Parts of the exercise →
1. Copy the records exactly, from their first line through the line that contains "Dylan [945, 289]".
2. Continue the forum thread about the daemon riddle, starting after its final sentence.

Passage to read →
If I recall correctly, the solution to the two daemon question was along the lines of

Spoiler:

What would the other guy say is the correct door/path/etc.

If you asked the question and pointed to the daemon who answers randomly, what kind of answer would you get?

[jestingrabbit]

If I recall correctly, the solution to the two daemon question was along the lines of

Spoiler:

What would the other guy say is the correct door/path/etc.

If you asked the question and pointed to the daemon who answers randomly, what kind of answer would you get?

I think it would require a special "third answer". I think its sometimes presented as the demons head exploding.

[Isvan]

Spoiler:

I think you can't really ask that question at all, since it's not a definite yes/no answer in this case. It's like asking the demon who only answers the truth 'What colour are my eyes?'. You can't answer it with a yes/no, so the question is useless. To solve this in the original two-doors puzzle, you would have to ask 'If I asked the other guy what was behind his door, would he say yes?' which is effectively the same thing in those circumstances. I guess you can't ask it here though, because you don't know what the wod for 'yes' is so you can't ask if it would be said... : /

[jestingrabbit]

Spoiler:

I guess you can't ask it here though, because you don't know what the wod for 'yes' is so you can't ask if it would be said... : /

You can find a work around for this if you know the words for yes and no ie if you know that the words for yes and no are either da and ja or ja and da, for instance. So you have to pick apart "language that you don't understand".

[undecim]

Someone keeps adding new stuff to this. First it was one question with a saint and a liar, then someone added a second question and /b/tard, and now someone says we can't speak their language, and changed it from finding a correct path and telling which person is which.

Spoiler:

It is impossible.

Because you are trying to identify each daemon, rather than determine which is a safe door to open (or whatever the goal is of variation of these riddles you prefer), your possible outcomes have gone from 2 to 6. Since there are 3 yes/no questions that can be answered, you have 3 bits of information you can receive. However, two bits are lost in uncertainty (one with the language barrier, and another with the random-answerer), giving you 1 bit to determine one of 6 possible outcomes which is not possible.

Task input →
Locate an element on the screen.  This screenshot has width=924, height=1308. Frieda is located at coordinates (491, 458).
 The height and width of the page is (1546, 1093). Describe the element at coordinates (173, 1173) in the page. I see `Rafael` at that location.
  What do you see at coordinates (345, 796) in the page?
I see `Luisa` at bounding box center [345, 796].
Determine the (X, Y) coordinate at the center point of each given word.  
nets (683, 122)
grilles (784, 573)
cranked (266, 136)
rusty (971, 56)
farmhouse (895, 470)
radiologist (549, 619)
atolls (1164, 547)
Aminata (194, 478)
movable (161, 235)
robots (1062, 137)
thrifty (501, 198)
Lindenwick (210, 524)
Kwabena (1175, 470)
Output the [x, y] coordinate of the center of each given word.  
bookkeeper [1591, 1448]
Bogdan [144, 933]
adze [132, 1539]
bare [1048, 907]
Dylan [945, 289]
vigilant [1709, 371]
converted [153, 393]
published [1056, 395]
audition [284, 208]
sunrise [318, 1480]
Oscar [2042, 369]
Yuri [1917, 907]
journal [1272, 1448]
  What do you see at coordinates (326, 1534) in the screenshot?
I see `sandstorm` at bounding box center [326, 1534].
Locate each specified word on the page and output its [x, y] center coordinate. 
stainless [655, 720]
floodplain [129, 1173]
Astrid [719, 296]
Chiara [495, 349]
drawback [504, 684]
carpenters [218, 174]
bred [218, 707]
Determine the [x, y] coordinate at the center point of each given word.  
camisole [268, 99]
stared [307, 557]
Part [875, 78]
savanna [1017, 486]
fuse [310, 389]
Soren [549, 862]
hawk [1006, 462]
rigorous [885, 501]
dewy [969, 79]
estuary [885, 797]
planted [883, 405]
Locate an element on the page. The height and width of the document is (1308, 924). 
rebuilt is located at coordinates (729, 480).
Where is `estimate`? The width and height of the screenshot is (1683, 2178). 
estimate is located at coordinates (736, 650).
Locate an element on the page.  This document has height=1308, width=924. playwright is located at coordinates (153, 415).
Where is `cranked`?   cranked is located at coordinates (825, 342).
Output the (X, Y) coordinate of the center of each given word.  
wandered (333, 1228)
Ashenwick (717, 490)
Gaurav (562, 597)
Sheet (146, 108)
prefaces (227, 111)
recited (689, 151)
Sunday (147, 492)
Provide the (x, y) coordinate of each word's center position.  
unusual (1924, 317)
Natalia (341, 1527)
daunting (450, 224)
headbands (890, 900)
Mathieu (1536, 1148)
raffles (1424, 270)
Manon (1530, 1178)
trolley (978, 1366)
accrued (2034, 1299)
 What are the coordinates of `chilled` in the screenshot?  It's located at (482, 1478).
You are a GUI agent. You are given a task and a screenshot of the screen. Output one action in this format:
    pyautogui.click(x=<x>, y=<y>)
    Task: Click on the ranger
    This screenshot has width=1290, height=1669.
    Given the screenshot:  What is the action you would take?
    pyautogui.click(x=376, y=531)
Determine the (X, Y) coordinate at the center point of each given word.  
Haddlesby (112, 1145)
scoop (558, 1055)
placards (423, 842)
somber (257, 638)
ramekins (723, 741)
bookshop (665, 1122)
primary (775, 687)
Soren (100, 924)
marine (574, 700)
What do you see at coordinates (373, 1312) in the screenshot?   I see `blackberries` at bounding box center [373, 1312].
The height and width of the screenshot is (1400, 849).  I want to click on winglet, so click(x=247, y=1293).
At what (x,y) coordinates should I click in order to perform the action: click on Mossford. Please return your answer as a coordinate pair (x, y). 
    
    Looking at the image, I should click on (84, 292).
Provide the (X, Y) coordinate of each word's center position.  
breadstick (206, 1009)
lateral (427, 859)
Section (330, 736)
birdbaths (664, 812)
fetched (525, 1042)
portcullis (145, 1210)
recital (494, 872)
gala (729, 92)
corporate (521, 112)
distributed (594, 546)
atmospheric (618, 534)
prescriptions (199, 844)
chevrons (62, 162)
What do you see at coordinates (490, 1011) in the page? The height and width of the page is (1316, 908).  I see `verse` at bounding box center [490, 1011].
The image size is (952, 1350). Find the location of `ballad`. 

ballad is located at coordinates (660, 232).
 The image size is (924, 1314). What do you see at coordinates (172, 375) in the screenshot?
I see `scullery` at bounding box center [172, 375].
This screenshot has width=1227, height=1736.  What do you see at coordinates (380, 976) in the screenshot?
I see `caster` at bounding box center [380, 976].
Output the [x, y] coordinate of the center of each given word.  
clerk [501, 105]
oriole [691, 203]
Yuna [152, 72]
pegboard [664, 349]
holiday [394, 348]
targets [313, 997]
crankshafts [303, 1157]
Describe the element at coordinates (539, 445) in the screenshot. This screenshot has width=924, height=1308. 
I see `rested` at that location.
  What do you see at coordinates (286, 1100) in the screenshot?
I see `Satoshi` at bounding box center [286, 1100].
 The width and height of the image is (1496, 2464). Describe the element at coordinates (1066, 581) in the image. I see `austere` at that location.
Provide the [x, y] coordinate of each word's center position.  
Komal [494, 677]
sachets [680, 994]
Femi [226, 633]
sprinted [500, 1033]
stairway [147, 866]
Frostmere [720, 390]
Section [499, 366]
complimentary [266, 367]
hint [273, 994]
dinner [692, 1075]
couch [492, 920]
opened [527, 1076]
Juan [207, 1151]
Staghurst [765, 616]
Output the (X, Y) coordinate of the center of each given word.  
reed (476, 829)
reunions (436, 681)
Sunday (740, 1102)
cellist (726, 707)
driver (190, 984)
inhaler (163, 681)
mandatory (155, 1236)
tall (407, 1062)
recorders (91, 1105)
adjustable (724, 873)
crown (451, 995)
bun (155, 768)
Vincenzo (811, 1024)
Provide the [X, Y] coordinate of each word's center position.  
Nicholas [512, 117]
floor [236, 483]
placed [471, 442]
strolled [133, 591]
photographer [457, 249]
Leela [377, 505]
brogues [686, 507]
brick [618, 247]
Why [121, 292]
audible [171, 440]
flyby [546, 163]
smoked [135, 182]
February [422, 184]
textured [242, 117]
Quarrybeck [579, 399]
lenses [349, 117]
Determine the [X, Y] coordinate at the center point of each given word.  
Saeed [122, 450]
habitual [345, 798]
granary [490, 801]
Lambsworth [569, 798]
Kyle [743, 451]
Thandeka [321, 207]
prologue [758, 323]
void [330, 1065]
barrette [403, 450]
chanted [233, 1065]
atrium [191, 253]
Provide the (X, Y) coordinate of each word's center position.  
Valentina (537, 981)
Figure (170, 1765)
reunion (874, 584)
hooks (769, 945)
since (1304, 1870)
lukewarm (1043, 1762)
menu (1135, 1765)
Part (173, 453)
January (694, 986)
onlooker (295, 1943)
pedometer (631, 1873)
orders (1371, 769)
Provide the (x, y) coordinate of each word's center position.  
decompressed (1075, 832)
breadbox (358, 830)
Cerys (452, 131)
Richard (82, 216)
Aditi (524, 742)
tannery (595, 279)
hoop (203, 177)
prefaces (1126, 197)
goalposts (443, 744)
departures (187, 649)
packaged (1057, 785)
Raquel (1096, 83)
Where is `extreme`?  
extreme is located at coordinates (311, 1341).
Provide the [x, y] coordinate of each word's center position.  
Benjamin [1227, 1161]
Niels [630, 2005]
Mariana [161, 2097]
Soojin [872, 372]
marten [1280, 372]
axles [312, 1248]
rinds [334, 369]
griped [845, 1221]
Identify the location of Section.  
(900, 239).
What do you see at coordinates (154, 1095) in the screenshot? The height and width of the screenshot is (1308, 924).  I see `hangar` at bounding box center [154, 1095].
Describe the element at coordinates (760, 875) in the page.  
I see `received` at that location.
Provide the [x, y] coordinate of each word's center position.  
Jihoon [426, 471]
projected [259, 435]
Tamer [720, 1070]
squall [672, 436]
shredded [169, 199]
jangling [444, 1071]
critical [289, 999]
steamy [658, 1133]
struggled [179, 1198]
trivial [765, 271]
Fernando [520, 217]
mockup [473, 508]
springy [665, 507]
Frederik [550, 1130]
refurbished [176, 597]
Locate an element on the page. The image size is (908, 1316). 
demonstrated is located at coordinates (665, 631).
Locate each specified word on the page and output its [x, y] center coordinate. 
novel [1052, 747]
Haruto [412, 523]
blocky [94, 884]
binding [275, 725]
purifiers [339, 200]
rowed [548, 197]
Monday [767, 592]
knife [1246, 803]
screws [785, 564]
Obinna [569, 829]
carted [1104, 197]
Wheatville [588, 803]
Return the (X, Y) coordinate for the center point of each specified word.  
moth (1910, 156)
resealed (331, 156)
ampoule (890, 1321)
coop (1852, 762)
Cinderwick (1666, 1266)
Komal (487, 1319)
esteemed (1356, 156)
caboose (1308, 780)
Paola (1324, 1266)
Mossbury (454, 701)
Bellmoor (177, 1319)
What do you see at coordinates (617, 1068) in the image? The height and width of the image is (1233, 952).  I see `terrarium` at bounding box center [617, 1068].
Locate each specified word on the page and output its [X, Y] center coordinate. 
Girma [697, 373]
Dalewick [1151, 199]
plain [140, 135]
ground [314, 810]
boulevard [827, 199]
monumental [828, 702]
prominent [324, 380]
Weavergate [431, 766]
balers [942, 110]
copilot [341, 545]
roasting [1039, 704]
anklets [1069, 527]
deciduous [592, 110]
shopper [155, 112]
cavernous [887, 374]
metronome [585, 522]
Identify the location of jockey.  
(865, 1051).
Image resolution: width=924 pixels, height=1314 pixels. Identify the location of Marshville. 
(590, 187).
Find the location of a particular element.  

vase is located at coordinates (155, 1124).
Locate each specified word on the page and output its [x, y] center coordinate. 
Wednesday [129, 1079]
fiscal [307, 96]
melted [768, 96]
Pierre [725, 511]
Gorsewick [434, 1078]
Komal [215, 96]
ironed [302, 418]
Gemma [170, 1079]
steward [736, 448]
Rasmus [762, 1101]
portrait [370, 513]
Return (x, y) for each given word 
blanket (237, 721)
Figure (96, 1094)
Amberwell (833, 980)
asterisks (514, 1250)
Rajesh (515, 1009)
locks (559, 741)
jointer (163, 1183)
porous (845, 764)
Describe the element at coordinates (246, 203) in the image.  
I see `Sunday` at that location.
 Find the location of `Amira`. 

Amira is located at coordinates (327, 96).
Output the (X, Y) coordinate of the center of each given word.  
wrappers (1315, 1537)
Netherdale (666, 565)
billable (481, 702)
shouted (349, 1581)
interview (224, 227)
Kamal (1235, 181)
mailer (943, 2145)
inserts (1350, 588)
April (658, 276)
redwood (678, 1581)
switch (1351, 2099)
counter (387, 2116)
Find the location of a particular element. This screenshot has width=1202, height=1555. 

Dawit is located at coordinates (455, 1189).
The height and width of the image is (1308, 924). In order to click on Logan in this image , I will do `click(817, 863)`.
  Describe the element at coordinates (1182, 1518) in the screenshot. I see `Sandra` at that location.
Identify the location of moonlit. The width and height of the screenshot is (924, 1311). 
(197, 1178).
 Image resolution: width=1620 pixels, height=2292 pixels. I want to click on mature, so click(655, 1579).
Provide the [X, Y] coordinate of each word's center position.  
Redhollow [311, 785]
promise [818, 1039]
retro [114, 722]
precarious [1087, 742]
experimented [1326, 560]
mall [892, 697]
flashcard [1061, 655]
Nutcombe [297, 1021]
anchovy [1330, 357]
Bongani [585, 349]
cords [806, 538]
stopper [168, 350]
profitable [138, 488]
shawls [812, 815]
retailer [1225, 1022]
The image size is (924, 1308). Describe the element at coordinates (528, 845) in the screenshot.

Answers for the tasks →
1.
Locate an element on the screen.  This screenshot has width=924, height=1308. Frieda is located at coordinates (491, 458).
 The height and width of the page is (1546, 1093). Describe the element at coordinates (173, 1173) in the page. I see `Rafael` at that location.
  What do you see at coordinates (345, 796) in the page?
I see `Luisa` at bounding box center [345, 796].
Determine the (X, Y) coordinate at the center point of each given word.  
nets (683, 122)
grilles (784, 573)
cranked (266, 136)
rusty (971, 56)
farmhouse (895, 470)
radiologist (549, 619)
atolls (1164, 547)
Aminata (194, 478)
movable (161, 235)
robots (1062, 137)
thrifty (501, 198)
Lindenwick (210, 524)
Kwabena (1175, 470)
Output the [x, y] coordinate of the center of each given word.  
bookkeeper [1591, 1448]
Bogdan [144, 933]
adze [132, 1539]
bare [1048, 907]
Dylan [945, 289]

2.
There are, of course, variations of this that are possible. If you had 5 chances to ask a question, you would have 3 bits of useful information, which is enough.
First, we'll label the daemons A, B, and C

1. Ask daemon A "Do you ever tell the truth?". [Either this answer is yes, or daemon A is the random-answerer]
2. Ask daemon A "Would you answer 'Does daemon B ever lie?' with the same answer as my previous question" If he says the same thing as last time, ask the last three questions to daemon C. If not, ask daemon B . [This assures that you are not talking to the random answerer.]
3. The last three questions can be asked in the form of "Would your answer to 'Was the first question I asked answered truthfully?' be the same as the truthful answer to '[question]?'" For any non-recursing [question], if he answers with the same word as daemon A did to your first question, the truthful answer to [question] is "yes", otherwise, it is "no". Using such a method to ask the last three questions, determining the identity of each daemon is trivial with process of elimination.

Another variation would be that you are trying to determine which of two doors leads to (for example) a treasure room, as opposed to a room filled with poisonous gas. This you can do with three questions:
First, we'll label the daemons A, B, and C

1. Ask daemon A "Do you ever tell the truth?". [Either this answer is yes, or daemon A is the random-answerer]
2. Ask daemon A "Would you answer 'Does daemon B ever lie?' with the same answer as my previous question" If he says the same thing as last time, ask the next question to daemon C. If not, ask daemon B . [This assures that you are not talking to the random answerer.]
3. Ask B, or C "Would your answer to 'Was the first question I asked answered truthfully?' be the same as the truthful answer to "Does the door on the left lead to the treasure room?'" If he responds with the same word as A did to your first question, take the door on the left, otherwise, take the door on the right.

[lordatog]

Spoiler:

It is impossible.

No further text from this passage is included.